From here:
The baby who was hours from being pulled off life support at his Canadian hospital has been rescued by the national director of Priests for Life and taken to the U.S. for treatment……
Priests for Life says it represents a family of ministries that “reach and enrich every aspect of the pro-life movement,” according to its website. The group has been strong advocates for the boy’s release and critical of his treatment in Canada.
“The medical board overseeing his case is apparently convinced that giving proper care to ‘Baby Joseph’ is futile,” the website reads. “They don’t mean that the medical care won’t help him. They mean his life in its current condition isn’t worth the trouble.”
The LHSC – where baby Joseph was being treated – has its version of the situation:
Despite the strongest possible medical advice to the contrary from medical experts in Canada, the United States and Europe, the parents of Baby Joseph Maraachli have accepted an offer to transfer him by air to the faith-based Cardinal Glennon Children’s Hospital in St. Louis, Missouri.
His parents exercised their legal right to have him discharged after LHSC exhausted all its legal options in attempting to deliver to Baby Joseph the best possible and most appropriate medical care, given the progressive, fatal neurodegenerative disease from which he suffers. An LHSC medical team transported Baby Joseph to London International Airport in the presence of his father.
The private plane carrying Baby Joseph, and any care to be provided in the U.S., will be paid for by U.S.-based interests and not by LHSC. The plane took off from London at approximately 10:20 p.m. on Sunday, March 13, 2011.

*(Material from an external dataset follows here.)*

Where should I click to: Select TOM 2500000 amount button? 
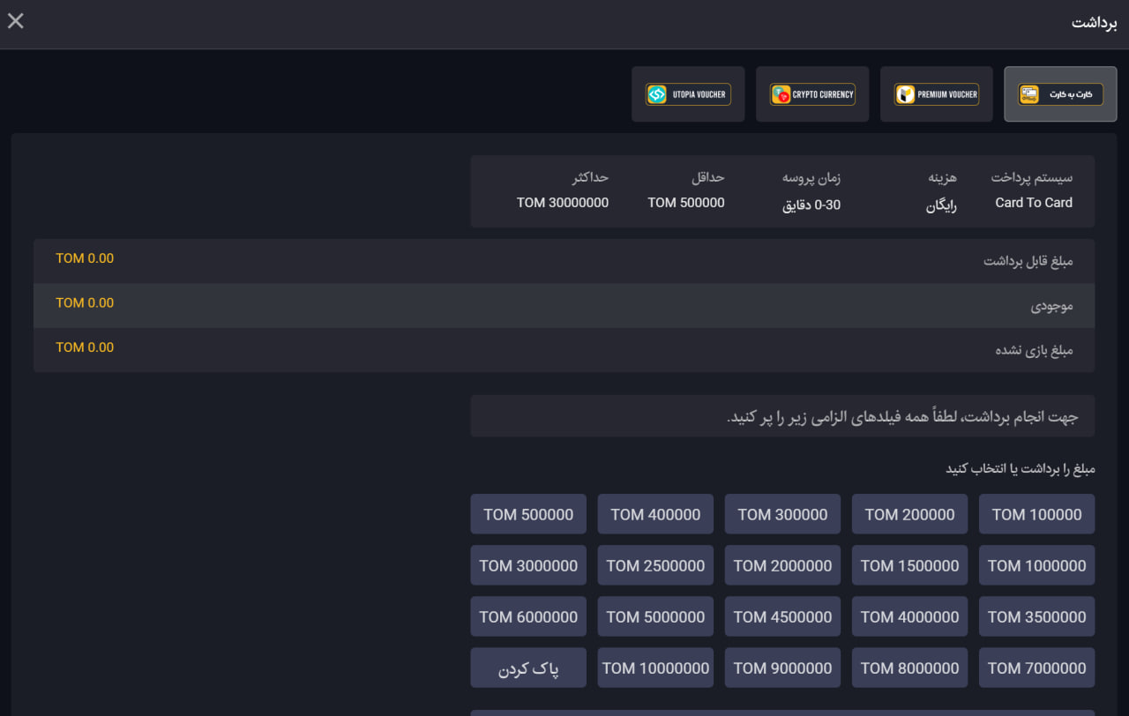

“As one of Canada’s top teaching and medical research health care centres, LHSC physicians make their medical judgments in the best interests of every patient, based on experience, fact and scientific evidence. LHSC continues to be proud to stand behind their judgments and the care given to Baby Joseph. The judgments were sound, both medically and ethically, and the care Baby Joseph received from our staff was second to none anywhere in the world,” says LHSC CEO, Bonnie Adamson.
The medical judgments about Baby Joseph made by LHSC physicians remain unchallenged by any credible medical or legal source. Those judgments remain supported by 9 pediatric specialists in Ontario as well as pediatric specialists in the U.S. and Europe, Ontario’s Consent and Capacity Board, and the Superior Court of Ontario, as being in the best interests of Baby Joseph.
The “best possible and most appropriate medical care” that the LHSC wanted to deliver was to remove the baby’s breathing tube, allowing him to die – by choking.
There seems little doubt that, without a miracle, baby Joseph is going to die in the not too distant future: the questions are, how long should his life be prolonged, how will he die, where will he die and who should decide?
The LHSC doctors think they know what is best for baby Joseph, but to judge what is best for a person, when it comes to life and death, is to weigh the worth of a person’s life – something which science is unable to do. That leaves the subjective biases of the doctors which, in this case appear to be dominated by the utilitarian: how much it is costing to keep the baby alive.
Only parents have a natural right to judge what is best for their children: they may not always make the right choice, but it is still theirs to make.
The spectacle of the power struggle over baby Joseph’s fate, in which the doctors of the LHSC are embroiled, has exposed the arrogance that seems to beset many in the medical profession. An expert in a technical field – and that’s all medicine is – is not, by virtue of that, an expert in making moral judgements.